すぐにバランスを取り戻し、ゴールへと突き進んだ。
彼の目はひたすら、前方にあるゴールの方向を見、そして、思いも、ただひたすらすぐそこに近づいてきているゴールに向いていた。
この一瞬のプレー、メッシの姿に、私は体が震えるほどの感動を覚えた。
結局得点にはつながらなかったのだけれど。
当たり前のプレーじゃないか、と思われるかもしれないけれど、その姿を思い出すと、こうしてしばらく時間が過ぎた今でも、このブログを書きながらも、また感動がぶり返し、胸が熱くなる。
なぜなら、当たり前だと思われるかもしれないこのプレーは、ともすると当たり前じゃない場合が多いからだ。
今日のメッシのように、ゴール近くで敵数人に囲まれ、反則ともとれるプレーによってバランスを崩した場合、いい位置でのフリーキックを狙って倒れてしまうというシーンが少なくないからだ。
そんなプレー・作戦を、全て否定するわけではない。
また、そういう全てのケースで選手がセットプレー目当てに故意に倒れているというわけでもない。
それが得点につながる場合もたくさんある。
今日のメッシも、もしあそこで倒れてフリーキックを得ていたら、もしかしたら得点につながったのかもしれない。
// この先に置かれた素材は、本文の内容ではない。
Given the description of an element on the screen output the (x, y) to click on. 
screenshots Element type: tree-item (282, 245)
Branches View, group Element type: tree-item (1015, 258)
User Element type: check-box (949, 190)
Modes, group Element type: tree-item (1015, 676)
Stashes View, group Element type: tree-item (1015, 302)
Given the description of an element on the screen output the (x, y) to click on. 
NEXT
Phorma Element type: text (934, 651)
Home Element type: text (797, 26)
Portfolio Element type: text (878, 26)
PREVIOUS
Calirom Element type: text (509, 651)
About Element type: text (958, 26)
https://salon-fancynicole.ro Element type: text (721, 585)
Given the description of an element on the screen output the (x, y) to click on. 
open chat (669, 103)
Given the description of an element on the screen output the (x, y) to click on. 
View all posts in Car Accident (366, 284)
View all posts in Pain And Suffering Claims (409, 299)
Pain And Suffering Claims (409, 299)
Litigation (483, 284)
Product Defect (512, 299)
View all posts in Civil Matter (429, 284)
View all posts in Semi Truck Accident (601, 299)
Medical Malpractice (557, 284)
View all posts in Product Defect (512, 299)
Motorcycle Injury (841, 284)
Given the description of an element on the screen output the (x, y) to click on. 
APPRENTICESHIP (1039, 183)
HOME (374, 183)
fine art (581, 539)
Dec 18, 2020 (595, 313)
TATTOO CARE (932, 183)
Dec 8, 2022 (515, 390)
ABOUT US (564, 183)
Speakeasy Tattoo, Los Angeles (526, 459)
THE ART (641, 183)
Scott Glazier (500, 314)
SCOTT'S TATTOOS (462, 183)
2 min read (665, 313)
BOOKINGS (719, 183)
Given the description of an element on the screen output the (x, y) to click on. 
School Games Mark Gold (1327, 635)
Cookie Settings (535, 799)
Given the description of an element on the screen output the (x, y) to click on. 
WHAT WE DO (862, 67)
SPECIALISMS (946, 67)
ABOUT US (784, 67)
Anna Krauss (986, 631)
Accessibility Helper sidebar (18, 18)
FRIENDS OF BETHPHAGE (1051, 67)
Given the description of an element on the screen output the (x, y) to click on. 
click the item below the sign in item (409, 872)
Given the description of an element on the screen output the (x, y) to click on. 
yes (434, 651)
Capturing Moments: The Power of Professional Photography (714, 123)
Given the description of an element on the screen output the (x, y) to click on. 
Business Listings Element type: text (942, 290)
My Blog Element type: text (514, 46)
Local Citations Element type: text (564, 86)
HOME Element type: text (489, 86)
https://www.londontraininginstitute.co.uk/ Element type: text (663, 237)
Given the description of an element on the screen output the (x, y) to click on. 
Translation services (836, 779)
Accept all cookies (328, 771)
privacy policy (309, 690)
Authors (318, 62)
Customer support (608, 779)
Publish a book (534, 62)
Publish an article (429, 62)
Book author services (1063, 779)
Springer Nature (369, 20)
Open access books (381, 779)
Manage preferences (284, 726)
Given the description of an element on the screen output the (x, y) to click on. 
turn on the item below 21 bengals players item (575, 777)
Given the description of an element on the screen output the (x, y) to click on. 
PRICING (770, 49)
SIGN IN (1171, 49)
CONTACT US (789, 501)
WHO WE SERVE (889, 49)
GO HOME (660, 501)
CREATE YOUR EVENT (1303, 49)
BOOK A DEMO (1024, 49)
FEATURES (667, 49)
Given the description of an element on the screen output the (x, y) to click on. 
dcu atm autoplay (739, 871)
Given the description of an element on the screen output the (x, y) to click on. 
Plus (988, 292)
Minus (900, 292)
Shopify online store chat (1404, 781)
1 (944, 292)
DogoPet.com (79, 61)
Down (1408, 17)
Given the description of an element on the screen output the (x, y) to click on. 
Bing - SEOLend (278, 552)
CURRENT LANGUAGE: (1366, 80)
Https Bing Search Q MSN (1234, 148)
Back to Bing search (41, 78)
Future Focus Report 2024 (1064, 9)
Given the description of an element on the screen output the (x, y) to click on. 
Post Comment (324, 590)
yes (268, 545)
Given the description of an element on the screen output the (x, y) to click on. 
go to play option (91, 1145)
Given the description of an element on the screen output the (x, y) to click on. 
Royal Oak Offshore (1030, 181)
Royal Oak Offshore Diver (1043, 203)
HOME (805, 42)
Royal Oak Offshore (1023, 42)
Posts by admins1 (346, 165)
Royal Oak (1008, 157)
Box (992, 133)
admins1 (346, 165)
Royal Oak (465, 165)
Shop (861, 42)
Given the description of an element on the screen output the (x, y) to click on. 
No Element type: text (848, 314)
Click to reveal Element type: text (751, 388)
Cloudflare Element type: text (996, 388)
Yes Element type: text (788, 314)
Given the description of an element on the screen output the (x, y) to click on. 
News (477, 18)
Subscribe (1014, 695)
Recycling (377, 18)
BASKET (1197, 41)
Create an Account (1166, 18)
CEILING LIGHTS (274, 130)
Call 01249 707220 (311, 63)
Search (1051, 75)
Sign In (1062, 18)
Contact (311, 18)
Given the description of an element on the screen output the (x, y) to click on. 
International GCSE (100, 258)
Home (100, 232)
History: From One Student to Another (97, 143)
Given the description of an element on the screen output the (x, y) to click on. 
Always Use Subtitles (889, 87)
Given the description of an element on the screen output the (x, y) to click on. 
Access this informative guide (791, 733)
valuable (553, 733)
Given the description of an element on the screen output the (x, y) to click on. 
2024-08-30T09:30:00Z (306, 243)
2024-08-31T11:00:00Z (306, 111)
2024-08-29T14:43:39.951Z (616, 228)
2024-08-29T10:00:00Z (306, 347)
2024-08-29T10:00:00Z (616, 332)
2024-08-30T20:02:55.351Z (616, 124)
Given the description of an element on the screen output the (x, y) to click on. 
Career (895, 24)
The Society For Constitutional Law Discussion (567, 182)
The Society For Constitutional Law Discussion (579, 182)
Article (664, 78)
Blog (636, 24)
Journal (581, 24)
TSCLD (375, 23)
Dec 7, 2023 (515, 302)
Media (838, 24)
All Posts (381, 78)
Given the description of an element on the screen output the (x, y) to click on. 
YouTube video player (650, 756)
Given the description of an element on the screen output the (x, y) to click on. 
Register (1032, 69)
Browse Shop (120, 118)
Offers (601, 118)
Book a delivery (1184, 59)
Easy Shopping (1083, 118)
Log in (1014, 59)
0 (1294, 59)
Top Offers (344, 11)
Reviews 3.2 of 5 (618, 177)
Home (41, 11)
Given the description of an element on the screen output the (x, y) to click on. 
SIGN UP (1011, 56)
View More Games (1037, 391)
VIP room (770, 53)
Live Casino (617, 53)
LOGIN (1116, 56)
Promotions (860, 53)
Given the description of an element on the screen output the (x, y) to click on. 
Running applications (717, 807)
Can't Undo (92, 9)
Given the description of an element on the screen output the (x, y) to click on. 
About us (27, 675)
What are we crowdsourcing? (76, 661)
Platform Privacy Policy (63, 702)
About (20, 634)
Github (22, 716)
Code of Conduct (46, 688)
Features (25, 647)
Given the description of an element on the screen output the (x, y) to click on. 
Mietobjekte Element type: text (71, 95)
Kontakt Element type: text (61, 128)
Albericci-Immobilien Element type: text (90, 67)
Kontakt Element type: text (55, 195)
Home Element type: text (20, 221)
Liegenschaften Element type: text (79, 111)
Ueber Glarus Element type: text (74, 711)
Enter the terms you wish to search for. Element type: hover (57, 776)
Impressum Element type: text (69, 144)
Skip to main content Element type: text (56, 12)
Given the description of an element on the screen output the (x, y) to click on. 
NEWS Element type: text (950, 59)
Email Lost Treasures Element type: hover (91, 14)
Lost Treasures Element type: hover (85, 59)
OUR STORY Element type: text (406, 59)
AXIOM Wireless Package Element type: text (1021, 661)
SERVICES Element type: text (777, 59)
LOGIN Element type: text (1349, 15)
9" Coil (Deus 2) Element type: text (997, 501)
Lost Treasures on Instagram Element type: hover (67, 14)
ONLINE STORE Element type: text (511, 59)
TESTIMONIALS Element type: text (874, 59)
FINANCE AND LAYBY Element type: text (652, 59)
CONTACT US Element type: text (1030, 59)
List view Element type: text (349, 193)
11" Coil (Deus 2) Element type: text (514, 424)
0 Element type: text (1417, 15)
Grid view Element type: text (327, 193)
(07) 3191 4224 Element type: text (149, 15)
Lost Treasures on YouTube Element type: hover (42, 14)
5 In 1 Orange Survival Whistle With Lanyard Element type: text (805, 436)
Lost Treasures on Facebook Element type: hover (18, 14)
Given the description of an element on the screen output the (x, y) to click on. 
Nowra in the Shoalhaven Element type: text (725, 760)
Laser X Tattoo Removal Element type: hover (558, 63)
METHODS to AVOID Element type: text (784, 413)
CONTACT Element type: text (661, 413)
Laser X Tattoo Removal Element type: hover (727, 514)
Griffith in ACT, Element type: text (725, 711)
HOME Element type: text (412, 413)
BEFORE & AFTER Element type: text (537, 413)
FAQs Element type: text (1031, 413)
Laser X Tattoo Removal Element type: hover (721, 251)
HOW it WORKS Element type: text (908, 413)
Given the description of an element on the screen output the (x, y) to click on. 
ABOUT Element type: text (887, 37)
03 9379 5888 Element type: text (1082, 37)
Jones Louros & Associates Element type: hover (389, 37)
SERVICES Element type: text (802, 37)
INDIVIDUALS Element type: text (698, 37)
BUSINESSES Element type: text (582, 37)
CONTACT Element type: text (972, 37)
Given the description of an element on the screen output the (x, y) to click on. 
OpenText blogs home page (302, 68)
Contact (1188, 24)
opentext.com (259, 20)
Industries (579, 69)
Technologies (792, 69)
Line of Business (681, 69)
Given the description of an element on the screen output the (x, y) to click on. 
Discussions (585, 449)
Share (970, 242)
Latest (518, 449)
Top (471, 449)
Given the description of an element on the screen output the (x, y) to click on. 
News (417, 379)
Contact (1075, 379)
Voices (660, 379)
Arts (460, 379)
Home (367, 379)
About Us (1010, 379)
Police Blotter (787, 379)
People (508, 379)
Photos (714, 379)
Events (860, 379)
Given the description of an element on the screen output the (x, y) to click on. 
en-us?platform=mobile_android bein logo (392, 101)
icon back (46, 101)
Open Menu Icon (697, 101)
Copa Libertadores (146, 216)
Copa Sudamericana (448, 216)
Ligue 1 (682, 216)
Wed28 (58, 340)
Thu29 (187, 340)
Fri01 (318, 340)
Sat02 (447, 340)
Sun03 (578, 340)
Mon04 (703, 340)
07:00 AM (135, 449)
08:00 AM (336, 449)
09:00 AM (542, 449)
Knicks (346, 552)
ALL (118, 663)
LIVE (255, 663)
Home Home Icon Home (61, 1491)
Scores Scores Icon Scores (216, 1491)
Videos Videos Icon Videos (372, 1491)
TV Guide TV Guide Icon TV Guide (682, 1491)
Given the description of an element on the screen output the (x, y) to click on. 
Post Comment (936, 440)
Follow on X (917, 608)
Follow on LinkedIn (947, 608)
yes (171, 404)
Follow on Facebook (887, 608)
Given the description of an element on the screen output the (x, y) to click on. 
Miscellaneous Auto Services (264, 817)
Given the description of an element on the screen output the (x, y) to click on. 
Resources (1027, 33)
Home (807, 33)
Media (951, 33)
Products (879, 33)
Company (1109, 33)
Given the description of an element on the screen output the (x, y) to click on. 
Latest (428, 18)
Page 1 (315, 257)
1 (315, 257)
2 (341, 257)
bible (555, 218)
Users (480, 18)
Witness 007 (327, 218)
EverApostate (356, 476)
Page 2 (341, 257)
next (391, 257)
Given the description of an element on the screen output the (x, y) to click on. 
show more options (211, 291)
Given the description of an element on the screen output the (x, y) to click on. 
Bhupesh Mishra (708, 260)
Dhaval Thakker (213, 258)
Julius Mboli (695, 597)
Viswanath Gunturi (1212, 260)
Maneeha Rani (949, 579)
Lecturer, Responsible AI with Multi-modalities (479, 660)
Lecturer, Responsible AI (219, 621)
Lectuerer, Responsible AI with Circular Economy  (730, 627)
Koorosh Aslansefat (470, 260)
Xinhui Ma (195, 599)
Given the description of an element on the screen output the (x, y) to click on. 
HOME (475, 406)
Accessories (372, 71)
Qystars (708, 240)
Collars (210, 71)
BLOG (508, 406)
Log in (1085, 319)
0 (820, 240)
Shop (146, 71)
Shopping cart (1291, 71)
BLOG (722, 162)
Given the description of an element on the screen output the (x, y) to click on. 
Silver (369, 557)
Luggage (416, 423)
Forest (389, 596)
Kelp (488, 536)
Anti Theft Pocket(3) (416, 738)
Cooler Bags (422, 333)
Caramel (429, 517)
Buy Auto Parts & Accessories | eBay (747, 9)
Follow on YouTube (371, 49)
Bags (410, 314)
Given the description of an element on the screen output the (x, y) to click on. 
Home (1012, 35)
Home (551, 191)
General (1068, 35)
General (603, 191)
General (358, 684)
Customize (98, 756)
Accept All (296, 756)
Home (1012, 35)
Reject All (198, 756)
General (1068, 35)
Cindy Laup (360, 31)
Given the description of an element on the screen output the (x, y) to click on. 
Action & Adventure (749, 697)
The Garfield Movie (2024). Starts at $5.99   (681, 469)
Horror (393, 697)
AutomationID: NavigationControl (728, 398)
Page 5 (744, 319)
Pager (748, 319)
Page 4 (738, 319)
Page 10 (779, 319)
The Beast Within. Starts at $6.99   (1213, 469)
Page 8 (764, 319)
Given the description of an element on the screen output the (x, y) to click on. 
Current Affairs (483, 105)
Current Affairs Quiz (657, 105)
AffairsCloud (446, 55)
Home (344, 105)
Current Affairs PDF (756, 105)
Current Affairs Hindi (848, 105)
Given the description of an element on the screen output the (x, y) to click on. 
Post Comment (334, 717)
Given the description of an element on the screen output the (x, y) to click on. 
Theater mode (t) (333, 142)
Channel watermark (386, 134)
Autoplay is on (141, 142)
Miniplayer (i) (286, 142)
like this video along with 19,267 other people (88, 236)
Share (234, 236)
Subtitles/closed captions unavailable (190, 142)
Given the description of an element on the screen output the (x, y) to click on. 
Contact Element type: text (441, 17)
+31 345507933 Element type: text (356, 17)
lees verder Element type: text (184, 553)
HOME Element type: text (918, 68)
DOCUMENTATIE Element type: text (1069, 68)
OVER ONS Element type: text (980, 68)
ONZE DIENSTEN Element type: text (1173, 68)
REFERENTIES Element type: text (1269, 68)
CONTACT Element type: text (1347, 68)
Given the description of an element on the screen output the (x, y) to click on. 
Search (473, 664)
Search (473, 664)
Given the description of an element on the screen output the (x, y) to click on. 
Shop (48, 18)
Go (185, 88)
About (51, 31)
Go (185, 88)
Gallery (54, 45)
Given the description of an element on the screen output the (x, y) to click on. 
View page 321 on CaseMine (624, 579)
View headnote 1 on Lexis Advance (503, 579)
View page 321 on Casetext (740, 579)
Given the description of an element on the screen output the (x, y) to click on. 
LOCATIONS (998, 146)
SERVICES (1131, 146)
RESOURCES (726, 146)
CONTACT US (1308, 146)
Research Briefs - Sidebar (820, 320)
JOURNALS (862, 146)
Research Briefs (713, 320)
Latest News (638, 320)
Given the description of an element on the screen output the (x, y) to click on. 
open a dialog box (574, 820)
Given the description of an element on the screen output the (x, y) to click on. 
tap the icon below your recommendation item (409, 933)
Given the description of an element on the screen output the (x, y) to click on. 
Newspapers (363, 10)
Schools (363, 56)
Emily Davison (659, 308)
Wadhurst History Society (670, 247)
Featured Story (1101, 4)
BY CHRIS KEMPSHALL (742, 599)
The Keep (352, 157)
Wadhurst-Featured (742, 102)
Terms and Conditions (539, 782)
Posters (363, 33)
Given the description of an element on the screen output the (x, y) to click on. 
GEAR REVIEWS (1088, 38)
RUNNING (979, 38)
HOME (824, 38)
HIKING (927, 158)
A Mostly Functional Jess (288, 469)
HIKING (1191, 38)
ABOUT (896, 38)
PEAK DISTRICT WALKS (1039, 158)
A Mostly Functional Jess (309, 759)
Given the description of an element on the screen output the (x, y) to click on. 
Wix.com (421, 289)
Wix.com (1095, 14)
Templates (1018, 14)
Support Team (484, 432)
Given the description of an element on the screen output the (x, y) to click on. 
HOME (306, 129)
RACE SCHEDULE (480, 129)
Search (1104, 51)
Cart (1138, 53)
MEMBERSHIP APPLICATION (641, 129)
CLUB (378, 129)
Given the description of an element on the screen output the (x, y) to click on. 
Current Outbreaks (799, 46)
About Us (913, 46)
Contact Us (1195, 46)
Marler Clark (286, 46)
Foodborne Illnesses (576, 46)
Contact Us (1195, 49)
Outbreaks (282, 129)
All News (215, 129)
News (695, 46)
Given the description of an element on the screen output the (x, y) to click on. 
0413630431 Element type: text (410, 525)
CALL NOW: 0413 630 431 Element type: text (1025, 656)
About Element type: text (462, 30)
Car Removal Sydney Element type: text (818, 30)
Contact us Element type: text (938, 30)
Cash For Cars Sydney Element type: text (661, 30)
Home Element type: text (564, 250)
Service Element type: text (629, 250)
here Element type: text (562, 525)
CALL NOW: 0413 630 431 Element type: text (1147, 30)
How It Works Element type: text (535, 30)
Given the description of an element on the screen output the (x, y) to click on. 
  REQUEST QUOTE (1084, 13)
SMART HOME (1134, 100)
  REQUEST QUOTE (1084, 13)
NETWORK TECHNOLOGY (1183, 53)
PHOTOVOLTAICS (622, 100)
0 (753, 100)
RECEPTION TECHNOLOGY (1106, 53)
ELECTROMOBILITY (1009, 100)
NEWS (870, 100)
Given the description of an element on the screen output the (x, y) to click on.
それでも、決して倒れない今日のメッシのプレーは、ただひたすらゴールに、前に向かう、ひたむきなひたむきな情熱、あるいは本能とでもいうような強い強い力・意志を感じさせてくれた。
そんな強い強い意志が現れた今日のメッシのようなプレーを、私は大いに支持したい。
世界に通用する本当に一流の選手とは、こういうものなんだなと、改めて思い知らされた。
そういえば、夜中についつい見てしまうウィンブルドンも、すごいなあ。